Aus einem Arsenal an digitalen Gerätschaften und verkabelten Maschinen, optisch begleitet von nervösem Neonröhren-Flackern, entlockte der Solokünstler eine lärmende Drone-Kakophonie, die in ihrer ganzen atonalen Pracht mit einem harten und aggressiven Ansatz den inneren Ästheten antestete, gefälliges Zappeln und Zucken war immerhin dann geboten, wenn sich aus dem abstrahierten Grundrauschen über Rückkopplungen und Loops ein monotoner, gefangen nehmender Industrial-/EBM-Beat herauskristallisierte, der sich in Wiederholungen in einem Verglühen in Intervallen im chaotischen Klangkosmos-Nirvana verabschiedete, um in mutierter Form im steten Lärm-Flow verschiedene Reinkarnationen zu durchlaufen. Sicher keine konzertante Grenzerfahrung für Jedermann/frau, aber die waren zu der Gelegenheit in den Zwischennutzungs-Räumlichkeiten im Münchner Westend auch nicht zugegen.
(****)

Den Abend beschlossen nach den intensiven Aufführungen der europäischen Nachbarn die beiden ortsansässigen Münchner Künstler von NAQ/Nobody Answers Questions mit weitaus vertrauteren und in dem Kontext gleichsam konventionelleren musikalischen Strukturen und audiovisuellen Stilmitteln. Das Duo NAQ formiert sich aus dem MajMusicalMonday-Veranstalter und in zahlreichen Münchner Postrock- und Indie-Bands engagierten Multiinstumentalisten Josip Pavlov (Ippio Payo, The Grexits, Majmoon, Zwinkelman, Das Weiße Pferd) und dem Lichtkünstler Michael „Gene“ Aichner aka Genelabo.
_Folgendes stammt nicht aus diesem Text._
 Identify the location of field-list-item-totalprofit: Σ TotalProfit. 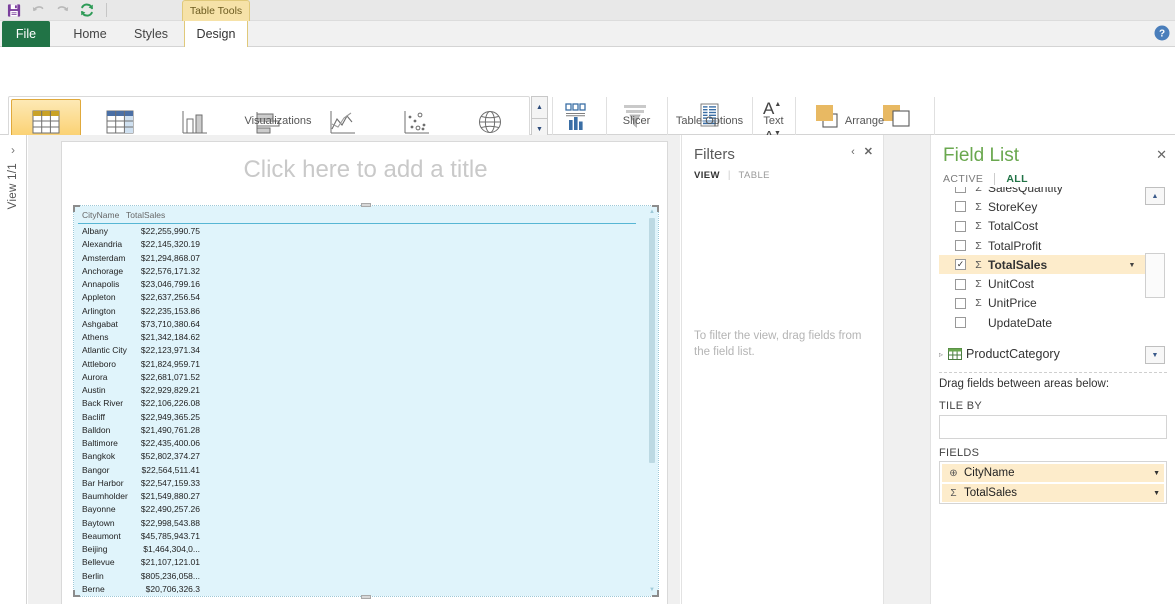
(1042, 246).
Optisch begleitet von einer sehenswerten Videoinstallation/Visual-Show loopte Pavlov den Bass, ein wuchtig-dumpfes Trommeln und filigranes Spiel auf dem Xylophon und begeisterte einmal mehr mit seiner von repetitiven Gitarren-Riffs und einer ureigenen, individuellen Klangsprache geprägten Postrock-Spielart, die sich bei NAQ deutlich dunkler, melancholisch entrückter, in düstereren Farben gezeichnet und meditativer gebärdet als der Ansatz, den der begnadete Klangkünstler solistisch oder im Zusammenspiel mit dem hiesigen Drummer Tom Wu unter dem Namen Ippio Payo firmierend pflegt. Gleichwohl findet sich auch bei Nobody Answers Questions alles, was die exzellenten Auftritte des Musikers und Komponisten in jedweder Konstellation stets auszeichnen: ein Öffnen und stimmiges, fundiertes Erweitern des gängigen Instrumental-Postrocks in vielerlei Richtungen, ein Einbinden von Krautrock- und Progressive-Ansätzen, Art-Rock- und Avantgarde-Pop-Zitaten, Ambient-verwandtes Hineinversenken in Trance-haften, hypnotischen Klang-Fluss und intensives Lärmen wie Anlehnungen an klagenden, mäandernden Balkan-Folk. Einmal mehr ein einnehmend-faszinierender, höchst gelungener Auftritt, mit dem sich Pavlov und Co vor keinem prominenten Namen der instrumentalen Indie- und Experimental-Musik verstecken muss.
Josip Pavlov spielt am kommenden Donnerstag, 12. April, ein Solo-Konzert unter seinem Alter Ego Ippio Payo im Münchner Kafe Kult, in dem Rahmen wird auch das italienische Noise-/Experimental-/Postpunk-Duo So Beast aus Bologna auftreten.
Beim Maj Musical Monday #87 am 16. April in der Münchner Glockenbachwerkstatt ist Pavlov und sein Duett-Partner Dominik Lutter mit dem gemeinsamen Akustik-Postrock-Duo Zwinkelman zu sehen und hören, den zweiten Teil der Veranstaltung wird der englische Gitarrist John Dorr mit seinem Postrock-/Neoklassik-Projekt Stems bespielen, das im vergangenen Jahr auch als Teil der wunderbaren französisch-britischen Kollaboration The Chapel Of Exquises Ardents Pears mitwirkte, man darf gespannt sein.